Quick fix: Startup Repair loops because it can’t fix the underlying issue and Windows keeps relaunching it. Boot from a Windows 11 install USB, open Command Prompt from Repair your computer, and check X:\Sources\Panther\srttrail.txt for the actual error — it usually points to a specific driver or BCD entry that needs manual repair.
Your PC tries to boot. The Windows logo appears, then “Preparing Automatic Repair.” Then “Diagnosing your PC.” Then it restarts and does the same thing again. Three loops later you see Automatic Repair couldn’t repair your PC but no specific error code or hint at what failed. The repair process itself ran — you need to find what it tried and why it gave up.
Affects: Windows 11 (any edition) after a failed update, driver install, or disk issue.
Fix time: 30–60 minutes.
Where Startup Repair logs what it tried
Startup Repair writes a verbose log to %SystemDrive%\Windows\System32\LogFiles\Srt\SrtTrail.txt on the offline Windows install. The log lists every check it ran, what it found, and what (if anything) it tried to fix. The summary at the bottom names the root failure — missing driver, corrupted BCD, registry hive can’t load, etc.
You can’t see this log from inside Windows because Windows isn’t booting. You read it from a recovery environment Command Prompt, which mounts the broken install as a drive letter.
Method 1: Read SrtTrail.txt from recovery Command Prompt
- Boot from a Windows 11 install USB. Click Next at the Setup screen, then Repair your computer.
- Choose Troubleshoot → Advanced options → Command Prompt.
- Identify the Windows drive letter. Run
diskpart, thenlist volume. Note the letter for the Windows partition (usually C: or D: depending on recovery state). - Exit diskpart and run:
type C:\Windows\System32\LogFiles\Srt\SrtTrail.txt | more - Read carefully. The last few lines name the failing component. Common patterns:
Root cause found: Boot critical file is corrupt: \windows\system32\drivers\X.sys
Root cause: BCD entry is missing
Root cause: Boot manager is missing
The named root cause is what you fix in the next step. Each cause has a specific repair path.
Method 2: Repair based on the named root cause
- Corrupt driver: Rename the file to a backup, let Windows boot with default driver.
cd C:\Windows\System32\drivers
ren X.sys X.sys.bak
Restart and let Windows reinstall the driver automatically. - Missing BCD entry: Rebuild the boot configuration.
bootrec /scanos
bootrec /rebuildbcd
Type Y when prompted to add the installation. - Missing boot manager: Reinstall it.
bcdboot C:\Windows /s S: /f UEFI
(S: is your EFI partition; assign a letter via diskpart if needed) - Registry hive corruption: Restore from automatic backup.
cd C:\Windows\System32\config
ren SYSTEM SYSTEM.bak
copy RegBack\SYSTEM SYSTEM
(Note: RegBack may be empty on newer Windows builds where automatic registry backup is disabled by default; manual restore from a system restore point is the alternative.) - Disk corruption: Run chkdsk against the Windows drive.
chkdsk C: /r /f - Restart and let Windows boot.
One repair usually fixes the loop. If the first fix doesn’t work, re-read SrtTrail.txt — a different root cause may surface now that the first one is resolved.
Method 3: Disable Automatic Repair to break the loop temporarily
For users who want to access Safe Mode without going through repair attempts:
- From the recovery Command Prompt, run:
bcdedit /set {default} recoveryenabled No - Restart. Windows will now show its boot error instead of attempting silent repair.

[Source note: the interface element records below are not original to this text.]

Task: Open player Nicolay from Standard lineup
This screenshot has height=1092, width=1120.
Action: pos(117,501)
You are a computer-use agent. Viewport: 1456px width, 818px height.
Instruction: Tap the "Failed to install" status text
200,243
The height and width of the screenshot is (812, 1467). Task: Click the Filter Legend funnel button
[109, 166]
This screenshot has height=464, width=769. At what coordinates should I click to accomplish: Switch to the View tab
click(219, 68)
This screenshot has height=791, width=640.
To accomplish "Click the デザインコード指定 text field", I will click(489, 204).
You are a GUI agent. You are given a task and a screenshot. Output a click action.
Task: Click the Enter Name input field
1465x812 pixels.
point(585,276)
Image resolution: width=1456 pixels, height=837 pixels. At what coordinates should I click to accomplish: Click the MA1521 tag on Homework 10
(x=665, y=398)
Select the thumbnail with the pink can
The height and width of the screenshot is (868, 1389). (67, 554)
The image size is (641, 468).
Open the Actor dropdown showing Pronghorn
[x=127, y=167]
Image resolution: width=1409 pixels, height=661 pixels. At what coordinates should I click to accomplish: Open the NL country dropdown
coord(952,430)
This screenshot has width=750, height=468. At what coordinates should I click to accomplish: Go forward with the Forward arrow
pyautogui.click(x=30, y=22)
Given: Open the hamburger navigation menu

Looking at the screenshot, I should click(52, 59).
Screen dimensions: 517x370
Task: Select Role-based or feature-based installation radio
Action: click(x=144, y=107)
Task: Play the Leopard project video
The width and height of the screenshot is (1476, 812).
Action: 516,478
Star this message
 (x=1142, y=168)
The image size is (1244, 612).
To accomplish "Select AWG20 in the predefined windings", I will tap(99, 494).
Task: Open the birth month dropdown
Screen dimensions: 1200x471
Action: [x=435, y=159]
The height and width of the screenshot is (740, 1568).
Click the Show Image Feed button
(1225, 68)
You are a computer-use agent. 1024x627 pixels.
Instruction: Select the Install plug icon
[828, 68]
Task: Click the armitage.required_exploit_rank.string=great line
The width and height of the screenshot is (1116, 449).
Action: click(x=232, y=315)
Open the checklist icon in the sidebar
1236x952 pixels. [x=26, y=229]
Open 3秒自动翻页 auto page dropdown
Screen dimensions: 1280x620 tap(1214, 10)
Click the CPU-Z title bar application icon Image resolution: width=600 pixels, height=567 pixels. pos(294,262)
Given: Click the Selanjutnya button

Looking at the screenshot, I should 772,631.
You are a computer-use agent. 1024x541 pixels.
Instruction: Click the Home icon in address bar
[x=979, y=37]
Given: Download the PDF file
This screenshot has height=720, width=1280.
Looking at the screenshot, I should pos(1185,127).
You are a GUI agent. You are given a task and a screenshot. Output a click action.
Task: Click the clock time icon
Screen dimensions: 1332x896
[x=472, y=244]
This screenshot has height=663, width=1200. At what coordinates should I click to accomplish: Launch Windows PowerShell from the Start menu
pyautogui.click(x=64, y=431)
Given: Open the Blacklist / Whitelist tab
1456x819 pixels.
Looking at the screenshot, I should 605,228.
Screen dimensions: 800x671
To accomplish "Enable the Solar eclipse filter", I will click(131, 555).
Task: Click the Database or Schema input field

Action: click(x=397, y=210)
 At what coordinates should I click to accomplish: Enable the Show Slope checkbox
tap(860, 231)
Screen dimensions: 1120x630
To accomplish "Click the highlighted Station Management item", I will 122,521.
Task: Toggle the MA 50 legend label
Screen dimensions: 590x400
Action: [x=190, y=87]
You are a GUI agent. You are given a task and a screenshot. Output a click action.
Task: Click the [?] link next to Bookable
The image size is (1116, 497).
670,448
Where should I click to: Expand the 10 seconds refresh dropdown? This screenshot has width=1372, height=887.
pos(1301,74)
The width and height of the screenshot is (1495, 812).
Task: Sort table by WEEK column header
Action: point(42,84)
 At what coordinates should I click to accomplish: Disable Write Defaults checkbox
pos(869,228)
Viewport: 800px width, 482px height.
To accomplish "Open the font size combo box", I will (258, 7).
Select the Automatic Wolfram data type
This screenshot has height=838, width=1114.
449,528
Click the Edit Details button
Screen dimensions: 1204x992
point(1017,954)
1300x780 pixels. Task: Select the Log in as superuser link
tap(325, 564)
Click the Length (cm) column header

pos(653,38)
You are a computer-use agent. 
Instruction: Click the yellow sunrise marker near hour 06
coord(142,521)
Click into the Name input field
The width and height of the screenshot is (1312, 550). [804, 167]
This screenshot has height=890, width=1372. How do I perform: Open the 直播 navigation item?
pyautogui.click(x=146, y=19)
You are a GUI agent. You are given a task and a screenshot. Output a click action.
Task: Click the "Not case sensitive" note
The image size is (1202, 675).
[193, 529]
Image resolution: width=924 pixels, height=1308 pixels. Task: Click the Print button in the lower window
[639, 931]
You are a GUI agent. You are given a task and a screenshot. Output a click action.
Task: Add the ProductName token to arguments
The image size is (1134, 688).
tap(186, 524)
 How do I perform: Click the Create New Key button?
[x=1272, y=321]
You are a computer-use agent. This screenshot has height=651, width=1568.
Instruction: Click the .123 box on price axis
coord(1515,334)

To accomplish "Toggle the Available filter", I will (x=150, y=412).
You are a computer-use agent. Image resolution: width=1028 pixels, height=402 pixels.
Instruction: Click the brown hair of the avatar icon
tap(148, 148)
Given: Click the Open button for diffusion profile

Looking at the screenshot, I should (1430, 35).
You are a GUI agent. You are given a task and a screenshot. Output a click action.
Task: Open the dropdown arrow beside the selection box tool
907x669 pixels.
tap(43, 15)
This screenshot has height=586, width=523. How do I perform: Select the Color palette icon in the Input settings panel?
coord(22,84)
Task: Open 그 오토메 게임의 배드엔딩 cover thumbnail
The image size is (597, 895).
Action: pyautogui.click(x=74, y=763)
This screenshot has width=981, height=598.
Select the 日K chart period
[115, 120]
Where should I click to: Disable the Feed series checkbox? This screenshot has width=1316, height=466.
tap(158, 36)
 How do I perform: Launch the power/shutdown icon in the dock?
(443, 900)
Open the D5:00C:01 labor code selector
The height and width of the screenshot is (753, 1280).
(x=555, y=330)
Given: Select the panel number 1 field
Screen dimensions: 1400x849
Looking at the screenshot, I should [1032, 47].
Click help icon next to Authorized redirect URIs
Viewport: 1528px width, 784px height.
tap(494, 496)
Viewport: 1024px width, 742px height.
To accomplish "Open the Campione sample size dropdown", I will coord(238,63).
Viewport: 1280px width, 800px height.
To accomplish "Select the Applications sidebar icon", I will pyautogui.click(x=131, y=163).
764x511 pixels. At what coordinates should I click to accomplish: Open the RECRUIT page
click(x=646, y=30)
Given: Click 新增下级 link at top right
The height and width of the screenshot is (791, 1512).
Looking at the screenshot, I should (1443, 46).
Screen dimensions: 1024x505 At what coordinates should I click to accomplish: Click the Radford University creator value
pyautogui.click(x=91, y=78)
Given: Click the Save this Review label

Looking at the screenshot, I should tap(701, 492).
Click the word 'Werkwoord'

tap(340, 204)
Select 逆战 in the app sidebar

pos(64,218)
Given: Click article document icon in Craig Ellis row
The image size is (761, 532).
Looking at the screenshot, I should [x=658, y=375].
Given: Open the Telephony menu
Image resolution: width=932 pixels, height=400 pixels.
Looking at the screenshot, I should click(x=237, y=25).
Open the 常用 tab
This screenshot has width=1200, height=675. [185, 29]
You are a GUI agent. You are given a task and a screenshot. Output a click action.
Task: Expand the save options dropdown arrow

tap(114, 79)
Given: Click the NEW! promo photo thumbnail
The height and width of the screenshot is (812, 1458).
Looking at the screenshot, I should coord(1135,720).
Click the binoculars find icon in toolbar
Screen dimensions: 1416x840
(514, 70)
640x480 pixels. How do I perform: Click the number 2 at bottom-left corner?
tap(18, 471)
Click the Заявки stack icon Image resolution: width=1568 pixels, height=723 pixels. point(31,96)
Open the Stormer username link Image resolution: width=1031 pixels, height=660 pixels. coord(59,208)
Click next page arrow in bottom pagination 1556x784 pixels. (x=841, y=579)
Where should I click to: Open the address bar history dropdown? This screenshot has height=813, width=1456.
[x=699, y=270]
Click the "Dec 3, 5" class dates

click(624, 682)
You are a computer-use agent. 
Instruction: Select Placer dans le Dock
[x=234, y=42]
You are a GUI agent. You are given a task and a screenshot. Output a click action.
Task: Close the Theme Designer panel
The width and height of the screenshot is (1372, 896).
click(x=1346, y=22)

- Press F8 or hold Shift during boot to enter the Advanced Boot Options menu.
- Choose Safe Mode and troubleshoot from there.
- After fixing the underlying issue, re-enable recovery:
bcdedit /set {default} recoveryenabled Yes.
Disabling Automatic Repair is a diagnostic step, not a permanent fix — you still need to address the root cause.
How to verify the fix worked
- Windows boots to the sign-in screen without entering recovery.
- Run
winverafter sign-in — OS reports correct version. - Open Event Viewer and check the System log around boot time — no Critical or Error entries from boot/winlogon sources.
- Restart again to confirm the fix is stable.
If none of these work
If SrtTrail.txt is missing or empty (some recovery scenarios prevent its creation), the issue is severe enough that Windows can’t even reach the repair step that writes the log. In that case, try an in-place repair upgrade from a Windows 11 install USB: boot the USB, run setup.exe, choose Keep my files and apps. This rewrites the OS while preserving data. If that won’t complete either, your disk may be physically failing — image the drive to a new SSD via a USB enclosure and clean-install on the new disk.
Bottom line: Automatic Repair loops mean Windows can’t fix the issue silently. SrtTrail.txt tells you what failed. Read it, address that one thing, and the loop ends.